Georges de La Tour dans les collections des musées du Grand Est - Les originaux

Présentation

Les originaux

L’œuvre de Georges de La Tour, connue de nos jours par une quarantaine de toiles originales et par autant de fidèles copies de peintures aujourd’hui disparues, fut certainement considérable. Ainsi, Jacques Thuillier estimait que La Tour put peindre jusqu’à 400 à 500 toiles au cours de ses quarante années de carrière, s’étalant vraisemblablement du milieu des années 1610 à sa mort en 1652.
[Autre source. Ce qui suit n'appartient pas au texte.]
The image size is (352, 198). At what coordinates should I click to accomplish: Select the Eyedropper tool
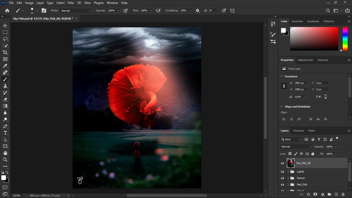click(5, 66)
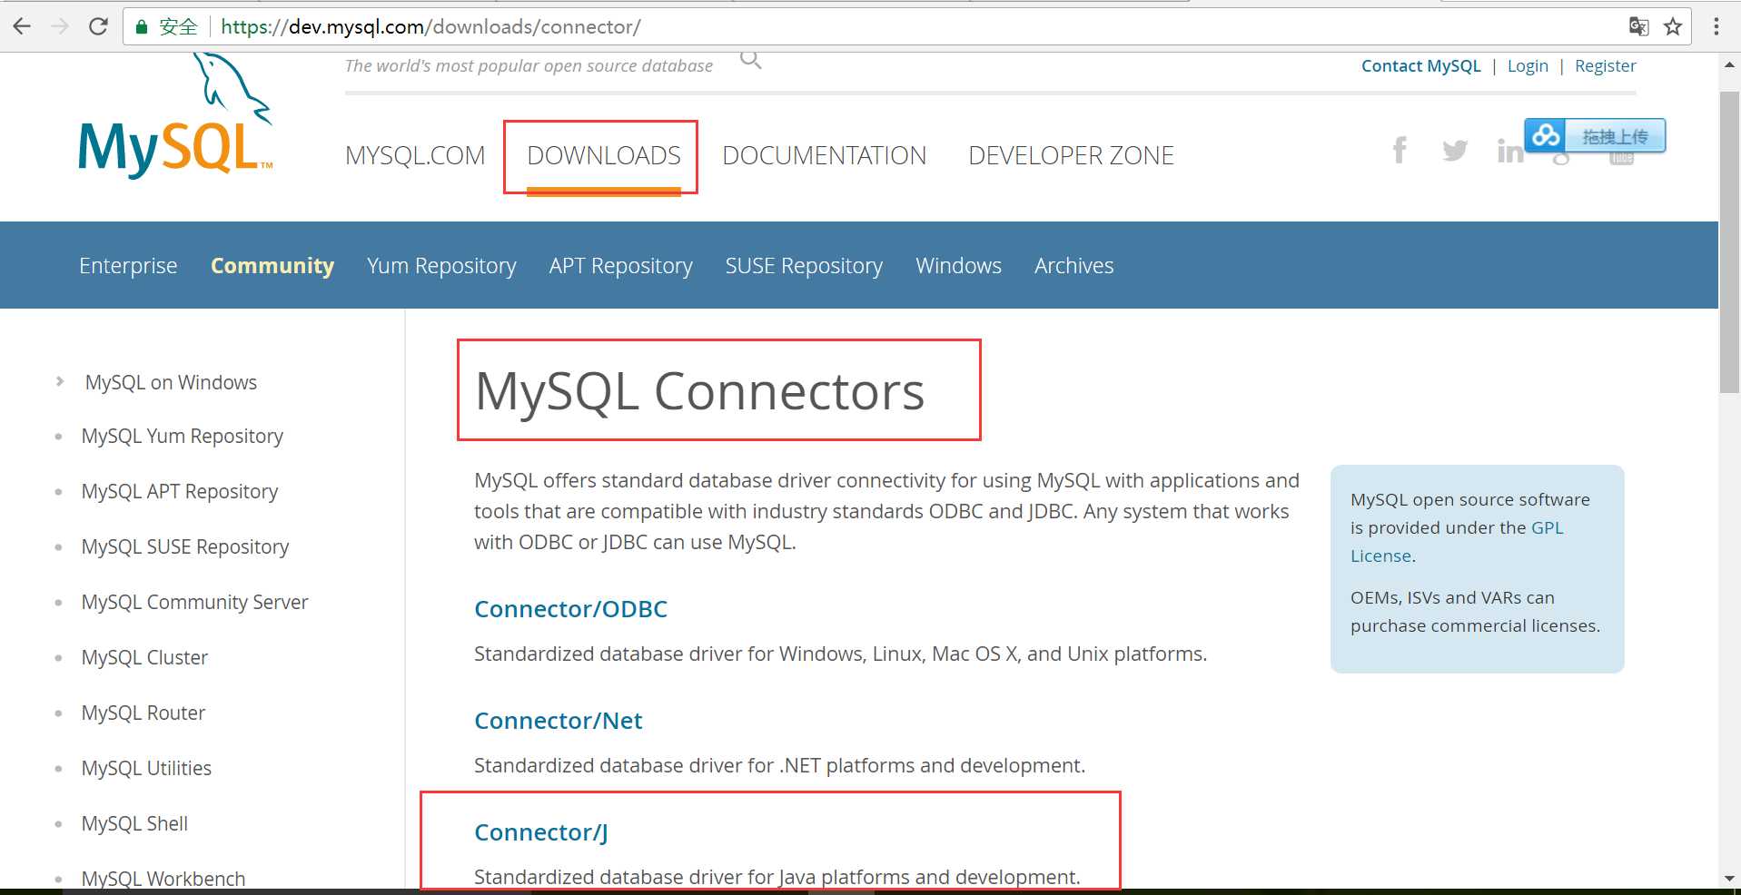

Quatre décennies donc, marquées par un œuvre aussi unique que paradoxal, car scindé en deux manières de peindre presque opposées. En effet, de nombreux historiens de l’art ont défendu l’idée d’une production divisée en deux grands moments : aux peintures diurnes du début de carrière, caractérisées par un intense naturalisme au service de la description du genre humain et par des couleurs chatoyantes, succéderait une production par laquelle La Tour s’est imposé comme le maître incontestable des nuits. Aujourd’hui, les spécialistes s’accordent plutôt à dire que, des tableaux diurnes jusqu’aux nocturnes d’une simplification sans précédent qui dominent la production de l’artiste à partir des années 1635-1640, le passage fut certainement bien plus progressif qu’on ne l’a affirmé. Le maître aurait continué à réaliser des œuvres diurnes tout en s’essayant à ses premiers clairs-obscurs dans les années 1630. Ainsi, le Job rallié par sa femme d’Épinal et La femme à la puce de Nancy peuvent être considérés comme des nocturnes relativement précoces, réalisés à une époque où sont créés les grandes scènes de genre diurnes que sont La Diseuse de bonne aventure (New York, Metropolitan Museum of Art) et les deux versions du Tricheur (Fort Worth, Kimbell Art Museum ; Paris, musée du Louvre). De plus, les nombreuses répétitions et variantes d’un même thème attestées par les toiles conservées laissent penser que La Tour aurait « remis sur l’ouvrage » certains sujets diurnes tout au long de sa carrière, son pinceau reprenant les contours d’une figure esquissée jadis jusqu’à tendre vers la perfection du geste. Si le premier Vielleur conservé daterait ainsi des années 1620-1625 (Bruxelles, Musées royaux des beaux-arts de Belgique), la toile de Remiremont aurait, quant à elle, été produite dans les années 1640, après la réalisation de nombreux nocturnes.

L’évolution stylistique du maître n’en est pas moins majeure, son réalisme allant jusqu’à pour ainsi dire s’inverser : l’artiste renonce ainsi progressivement au naturalisme parfois sévère qui caractérise les œuvres diurnes pour voir son écriture se raffiner. Les formes se simplifient, voire se géométrisent, frôlant la déformation, comme dans le fameux original d’Épinal dans lequel Job est dominé par cette figure puissante de couleur vermillon saisissante de beauté. Ces changements plastiques associés à la réduction de la palette confèrent une nouvelle dimension aux toiles, que l’on pourrait qualifier de spirituelle. Le Saint Jean-Baptiste dans le désert conservé dans la cité natale du peintre en est le parfait exemple. Tout comme dans la fameuse Femme à la puce du Musée lorrain, une intensité silencieuse et un profond dépouillement transcendent l’œuvre dans une sorte de recueillement intérieur du sujet, qui n’est peut-être que l’écho de celui du peintre, dans ces années où la Lorraine connaît un regain de religiosité impulsé par la Réforme catholique.

Si les moyens plastiques évoluent, l’œuvre de La Tour n’en trouve pas moins une unité profonde par un questionnement sans cesse renouvelé, cherchant à expliquer la dualité de la condition humaine et des aspirations de l’âme.